ECLI:NL:HR:2001:AD5148
Hoge Raad
- Cassatie
- C.J.G. Bleichrodt
- A.M.J. van Buchem-Spapens
- J.P. Balkema
- A.J.A. van Dorst
- B.C. de Savornin Lohman
- Rechtspraak.nl
Cassatieberoep tegen veroordeling voor moord met betrekking tot overschrijding van redelijke termijn
In deze zaak gaat het om een cassatieberoep ingesteld door de verdachte tegen een arrest van het Gerechtshof te Arnhem, dat op 22 december 2000 werd uitgesproken. De verdachte, geboren in 1953 en thans gedetineerd in de Penitentiaire Inrichting 'Lelystad', was eerder door de Arrondissementsrechtbank te Zwolle op 9 maart 2000 veroordeeld voor moord en kreeg een gevangenisstraf van twaalf jaren opgelegd. De verdediging, vertegenwoordigd door mr. J. Boksem, heeft in de cassatieprocedure aangevoerd dat de behandeling van het cassatieberoep heeft plaatsgevonden met overschrijding van de redelijke termijn, zoals bedoeld in artikel 6, eerste lid, van het Europees Verdrag voor de Rechten van de Mens (EVRM).
De Hoge Raad heeft kennisgenomen van de ingediende middelen van cassatie, maar oordeelt dat deze niet tot cassatie kunnen leiden.

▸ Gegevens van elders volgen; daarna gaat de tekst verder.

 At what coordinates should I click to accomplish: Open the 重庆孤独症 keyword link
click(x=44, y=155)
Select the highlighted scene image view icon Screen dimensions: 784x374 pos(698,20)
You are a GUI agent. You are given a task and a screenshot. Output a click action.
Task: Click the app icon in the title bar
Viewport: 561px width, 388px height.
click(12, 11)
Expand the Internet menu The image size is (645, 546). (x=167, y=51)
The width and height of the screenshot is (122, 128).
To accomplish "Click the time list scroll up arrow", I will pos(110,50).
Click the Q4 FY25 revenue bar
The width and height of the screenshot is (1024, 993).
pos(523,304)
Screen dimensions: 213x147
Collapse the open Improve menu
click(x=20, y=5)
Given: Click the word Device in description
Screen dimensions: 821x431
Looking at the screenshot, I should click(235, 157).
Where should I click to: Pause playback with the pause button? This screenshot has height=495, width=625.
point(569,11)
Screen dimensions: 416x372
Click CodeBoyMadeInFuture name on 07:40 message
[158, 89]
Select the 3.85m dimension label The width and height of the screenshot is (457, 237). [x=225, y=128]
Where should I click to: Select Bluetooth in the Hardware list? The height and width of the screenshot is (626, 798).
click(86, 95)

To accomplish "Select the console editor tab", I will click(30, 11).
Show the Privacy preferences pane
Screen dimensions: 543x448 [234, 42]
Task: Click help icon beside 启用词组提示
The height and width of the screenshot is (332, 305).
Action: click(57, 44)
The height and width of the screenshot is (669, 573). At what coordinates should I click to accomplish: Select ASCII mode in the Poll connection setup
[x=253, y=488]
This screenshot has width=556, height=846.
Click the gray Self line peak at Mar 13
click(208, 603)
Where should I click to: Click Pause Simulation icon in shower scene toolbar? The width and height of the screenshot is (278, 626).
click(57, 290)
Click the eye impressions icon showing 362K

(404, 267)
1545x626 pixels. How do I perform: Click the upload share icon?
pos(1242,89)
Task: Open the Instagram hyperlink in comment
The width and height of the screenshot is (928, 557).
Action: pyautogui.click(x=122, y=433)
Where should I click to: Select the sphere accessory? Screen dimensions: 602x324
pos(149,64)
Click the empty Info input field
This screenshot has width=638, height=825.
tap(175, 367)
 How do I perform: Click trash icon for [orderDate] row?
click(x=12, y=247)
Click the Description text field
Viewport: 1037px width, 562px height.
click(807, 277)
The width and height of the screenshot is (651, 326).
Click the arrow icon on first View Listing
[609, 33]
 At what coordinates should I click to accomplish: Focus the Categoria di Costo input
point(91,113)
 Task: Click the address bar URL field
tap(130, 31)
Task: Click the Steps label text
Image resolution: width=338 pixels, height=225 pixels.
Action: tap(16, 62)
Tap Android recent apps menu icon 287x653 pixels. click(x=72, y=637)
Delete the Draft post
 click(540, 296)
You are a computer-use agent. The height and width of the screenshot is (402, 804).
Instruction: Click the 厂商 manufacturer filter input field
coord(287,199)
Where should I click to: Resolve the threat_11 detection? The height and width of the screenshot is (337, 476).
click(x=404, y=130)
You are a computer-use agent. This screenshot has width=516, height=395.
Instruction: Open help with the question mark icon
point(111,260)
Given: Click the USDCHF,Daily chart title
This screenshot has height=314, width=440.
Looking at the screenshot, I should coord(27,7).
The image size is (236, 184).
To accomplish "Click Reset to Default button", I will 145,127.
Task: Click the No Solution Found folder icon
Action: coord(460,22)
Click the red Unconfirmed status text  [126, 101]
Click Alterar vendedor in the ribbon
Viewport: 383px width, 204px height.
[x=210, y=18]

De Advocaat-Generaal Jörg heeft geconcludeerd dat het beroep verworpen moet worden. De Hoge Raad heeft vastgesteld dat de middelen geen aanleiding geven tot beantwoording van rechtsvragen die van belang zijn voor de rechtseenheid of de rechtsontwikkeling.
Uiteindelijk heeft de Hoge Raad op 20 november 2001 het beroep verworpen, zonder dat er grond was voor ambtshalve vernietiging van de bestreden uitspraak. Dit arrest is gewezen door de vice-president en vier raadsheren, en is gepubliceerd in de rechtspraak.